*Passage*.
________________________

Gemma 4 A4B 98-Expert v3 (20.8B)

Expert-pruned version of google/gemma-4-26B-A4B-it, reduced from 128 to 98 experts per MoE layer using a contribution-weighted importance map aggregated across all task categories (math, logic, code, science, creative).

	Original (128e)	109e v3	This model (98e v3)
Total params	26B	22.4B	~20.8B
Experts per layer	128	109	98
Experts dropped	—	19/layer	30/layer
MoE capacity removed	—	14.8%	23.4%
Top-k routing	8	8	8
GPQA Diamond (Q6_K)	75.25%	71.72%	75.25%

Zero GPQA degradation despite dropping 30 experts per layer (23.4% of MoE capacity). This model matches the full 128-expert reference exactly on GPQA Diamond.

GGUF quantizations available at ManniX-ITA/gemma-4-A4B-98e-v3-it-GGUF — includes standard Bartowski quants + ContribDynamic (CD) per-layer quants.

Pruning Method

Contribution-Weighted Expert Analysis

The drop map is derived from expert_neuron_v4.json — a comprehensive per-expert contribution analysis across all task categories (math, logic, code, science, creative) using 128-token teacher-force analysis on the full 128-expert reference model.

________________________

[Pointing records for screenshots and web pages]
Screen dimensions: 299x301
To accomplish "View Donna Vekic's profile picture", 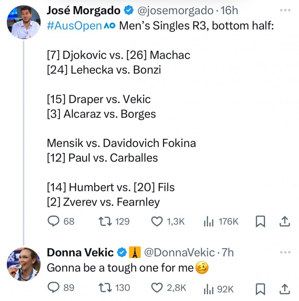I will click(x=24, y=264).
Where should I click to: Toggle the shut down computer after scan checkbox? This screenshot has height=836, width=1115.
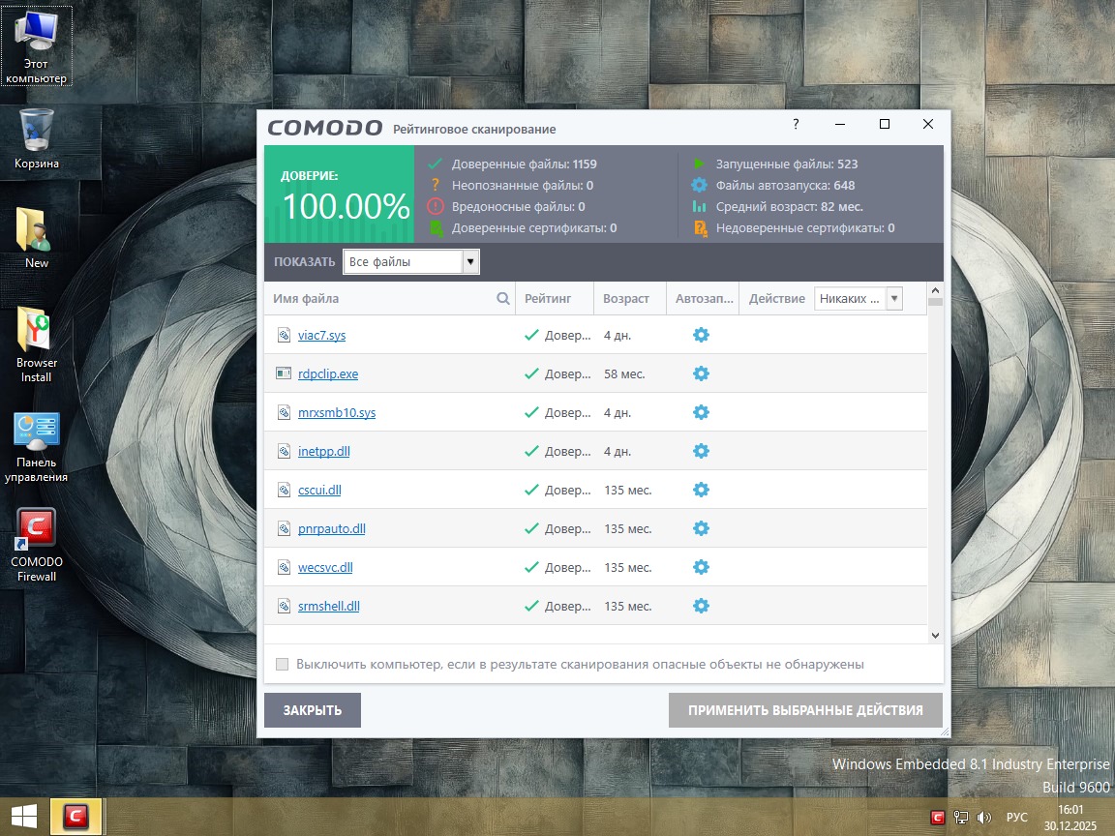[283, 665]
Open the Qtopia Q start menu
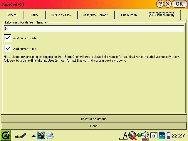This screenshot has height=141, width=188. 6,135
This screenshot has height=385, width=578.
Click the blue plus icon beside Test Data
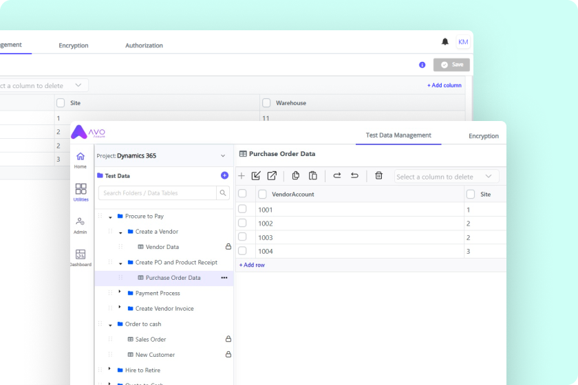click(224, 175)
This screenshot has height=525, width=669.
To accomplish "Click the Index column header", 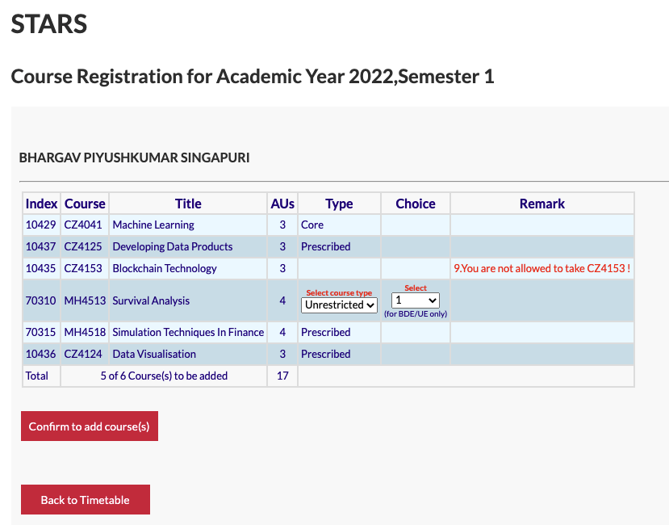I will [x=41, y=204].
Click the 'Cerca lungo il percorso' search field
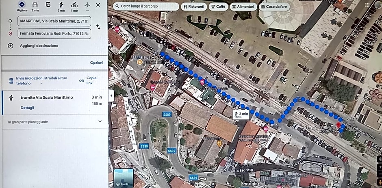 pyautogui.click(x=146, y=6)
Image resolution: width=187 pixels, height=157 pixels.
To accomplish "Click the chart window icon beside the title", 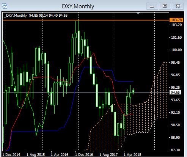I will tap(5, 6).
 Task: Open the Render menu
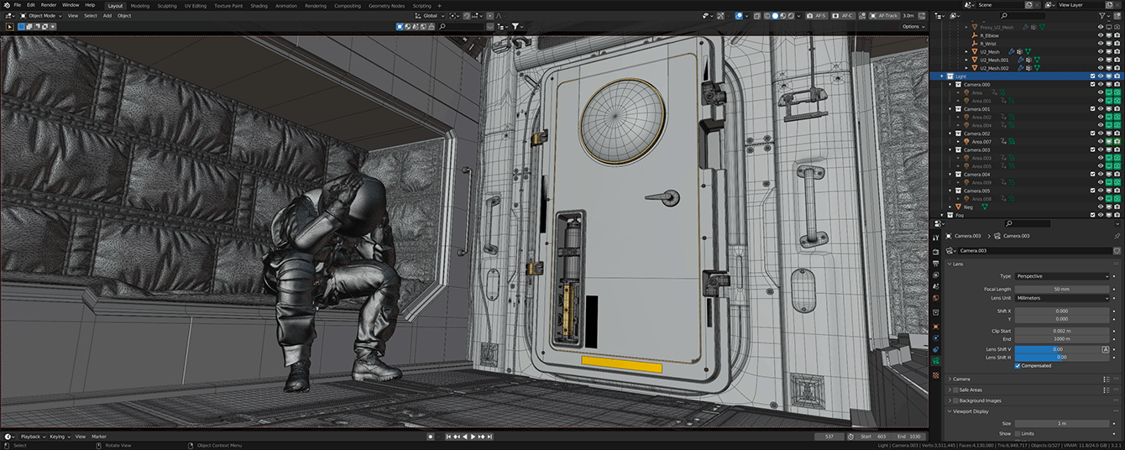[x=49, y=5]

________________________

*What is being asked*.
Reproduce the model card word for word from "Zero GPQA degradation" to "(CD) per-layer quants.".

*Written solution*.
Zero GPQA degradation despite dropping 30 experts per layer (23.4% of MoE capacity). This model matches the full 128-expert reference exactly on GPQA Diamond.

GGUF quantizations available at ManniX-ITA/gemma-4-A4B-98e-v3-it-GGUF — includes standard Bartowski quants + ContribDynamic (CD) per-layer quants.